Aim of the exercise:
This exercise calls for an exact copy of the listing, with no pictures kept.

Data provided:
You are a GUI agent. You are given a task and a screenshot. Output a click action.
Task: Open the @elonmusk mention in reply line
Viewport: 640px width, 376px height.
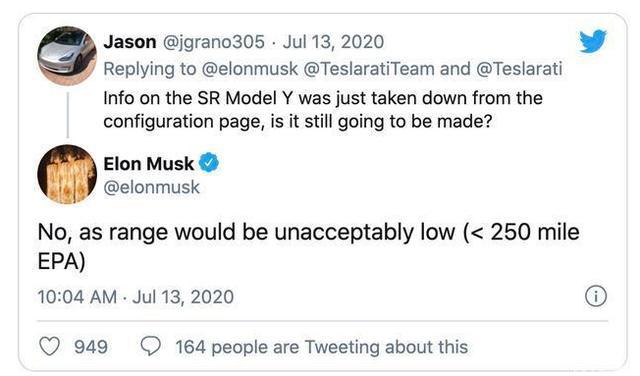tap(250, 69)
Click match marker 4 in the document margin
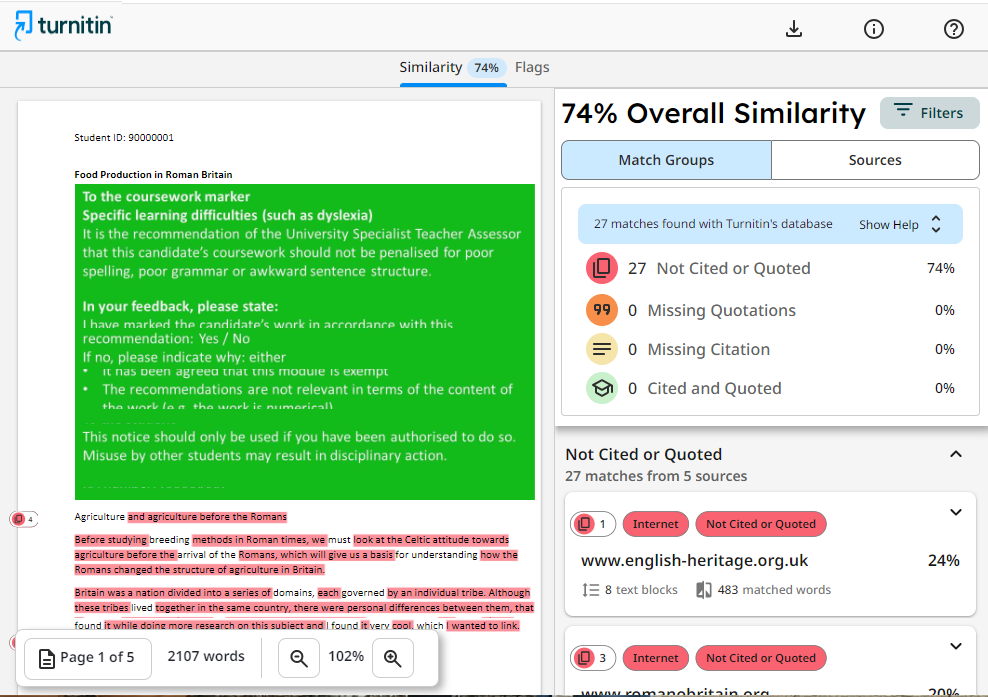 pyautogui.click(x=24, y=518)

Reply to the task:
You are a GUI agent. You are given a task and a screenshot. Output a click action.
Task: Open the @elonmusk mention in reply line
Viewport: 640px width, 376px height.
tap(250, 69)
Click match marker 4 in the document margin
 pyautogui.click(x=24, y=518)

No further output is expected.